**Objective**. Can you give the listing below as a Markdown table with a "Row" column numbering each line and a "Line" column holding its text? Skip blank lines and leave the pictures out.

-- Information supplied start --

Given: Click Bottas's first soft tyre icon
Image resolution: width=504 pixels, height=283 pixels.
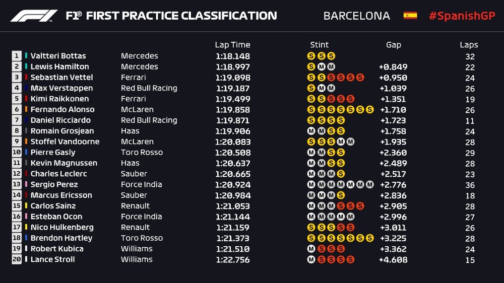Looking at the screenshot, I should (x=311, y=56).
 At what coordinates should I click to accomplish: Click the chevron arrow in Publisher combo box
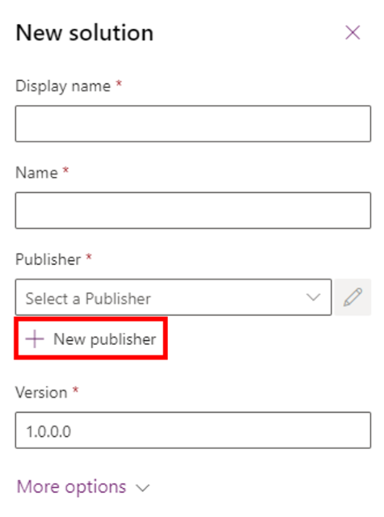point(313,297)
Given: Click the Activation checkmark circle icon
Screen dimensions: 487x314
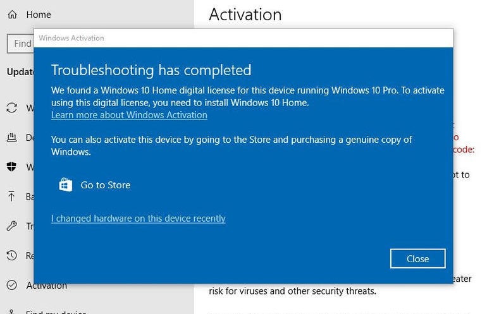Looking at the screenshot, I should 12,285.
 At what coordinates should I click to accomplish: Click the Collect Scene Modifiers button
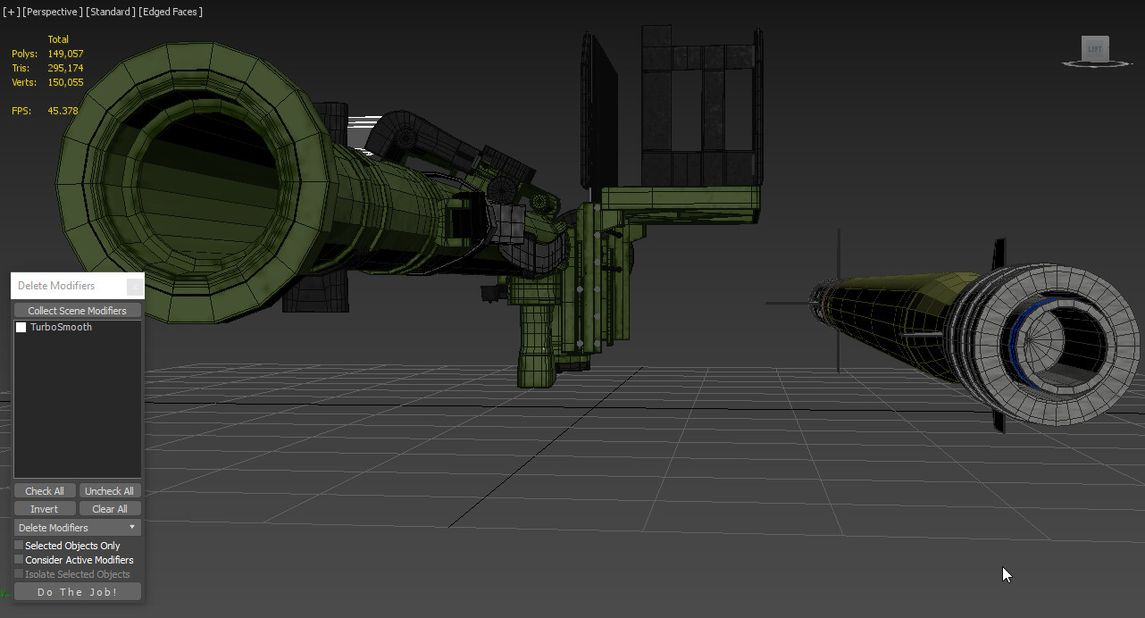[x=77, y=310]
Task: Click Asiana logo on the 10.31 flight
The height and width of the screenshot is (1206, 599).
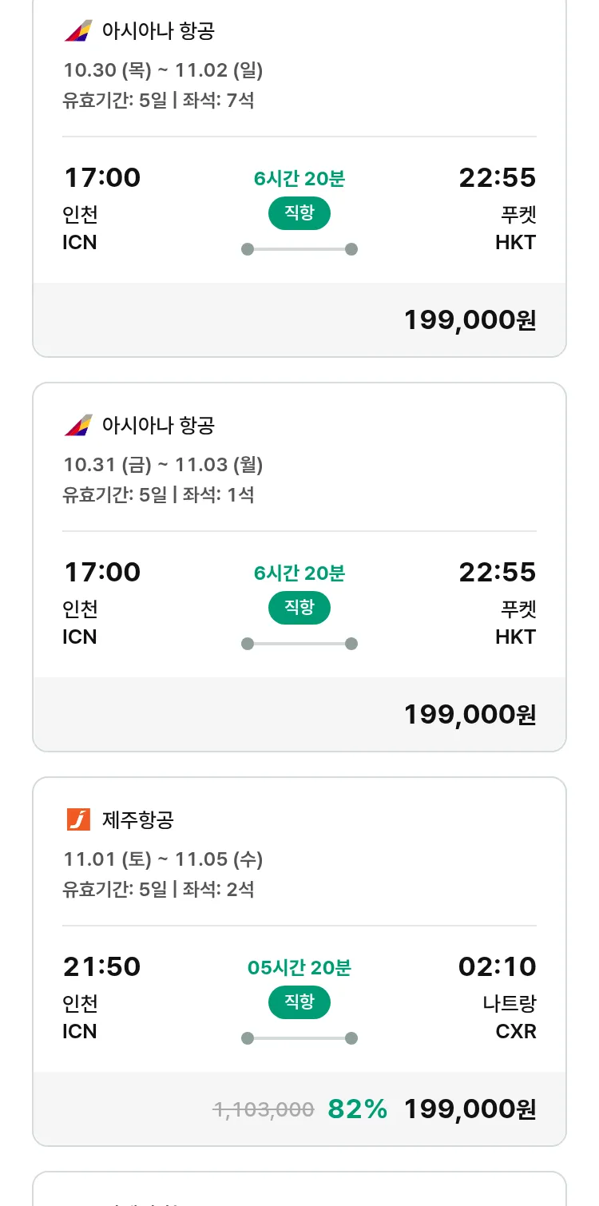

-- Information supplied end --

**Response**.
| Row | Line |
|---|---|
| 1 | Given: Click Bottas's first soft tyre icon |
| 2 | Image resolution: width=504 pixels, height=283 pixels. |
| 3 | Looking at the screenshot, I should (x=311, y=56). |
| 4 |  At what coordinates should I click to accomplish: Click the chevron arrow in Publisher combo box |
| 5 | point(313,297) |
| 6 | Given: Click the Activation checkmark circle icon |
| 7 | Screen dimensions: 487x314 |
| 8 | Looking at the screenshot, I should 12,285. |
| 9 |  At what coordinates should I click to accomplish: Click the Collect Scene Modifiers button |
| 10 | [x=77, y=310] |
| 11 | Task: Click Asiana logo on the 10.31 flight |
| 12 | The height and width of the screenshot is (1206, 599). |